Problem to work on: Give the records again exactly. Pictures do not belong in the copy.

□ □ □ □ □

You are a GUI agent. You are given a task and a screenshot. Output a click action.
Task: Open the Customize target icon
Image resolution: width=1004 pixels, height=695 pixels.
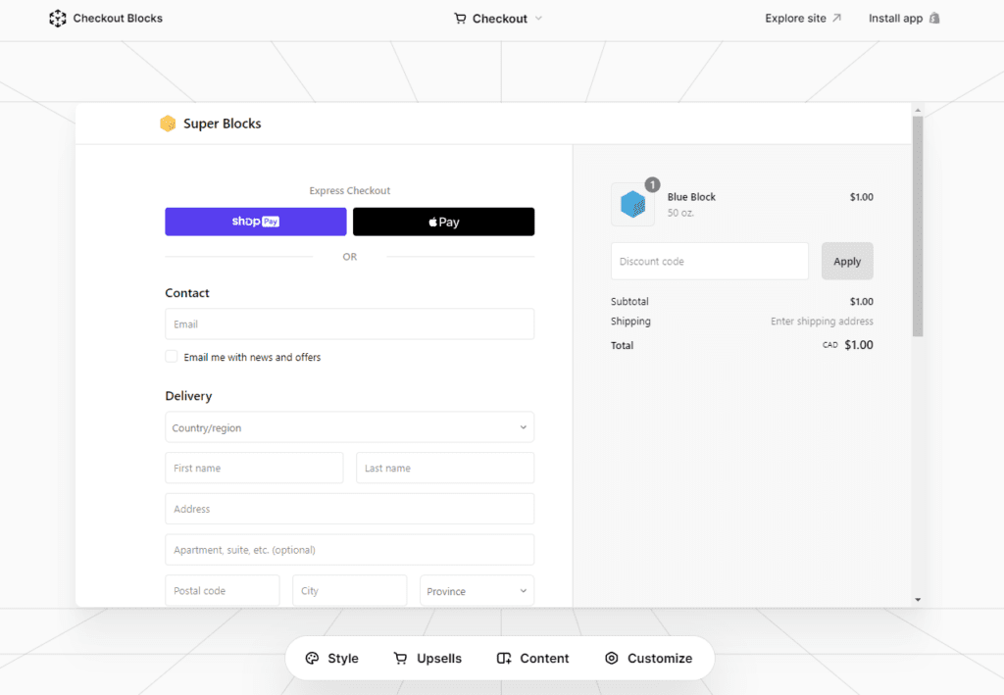coord(612,658)
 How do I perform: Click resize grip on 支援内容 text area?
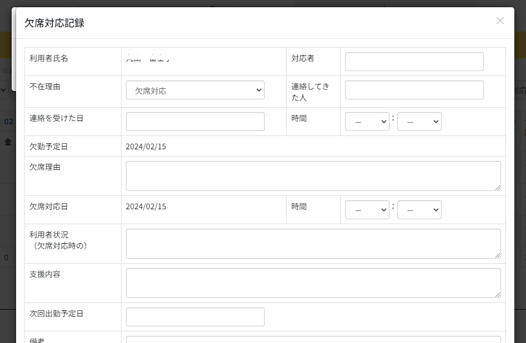498,295
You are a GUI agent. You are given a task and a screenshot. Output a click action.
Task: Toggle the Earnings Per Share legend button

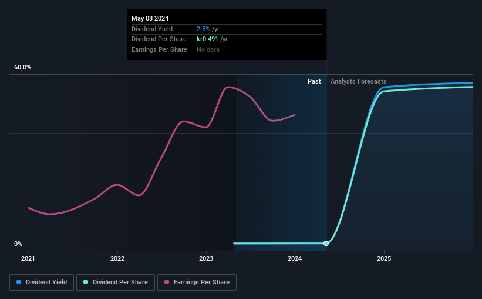click(x=197, y=283)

□ □ □ □ □

Result:
You are a GUI agent. You are given a task and a screenshot. Output a click action.
Task: Open the Customize target icon
Image resolution: width=1004 pixels, height=695 pixels.
coord(612,658)
 How do I perform: Click resize grip on 支援内容 text area?
498,295
You are a GUI agent. You are given a task and a screenshot. Output a click action.
Task: Toggle the Earnings Per Share legend button

click(x=197, y=283)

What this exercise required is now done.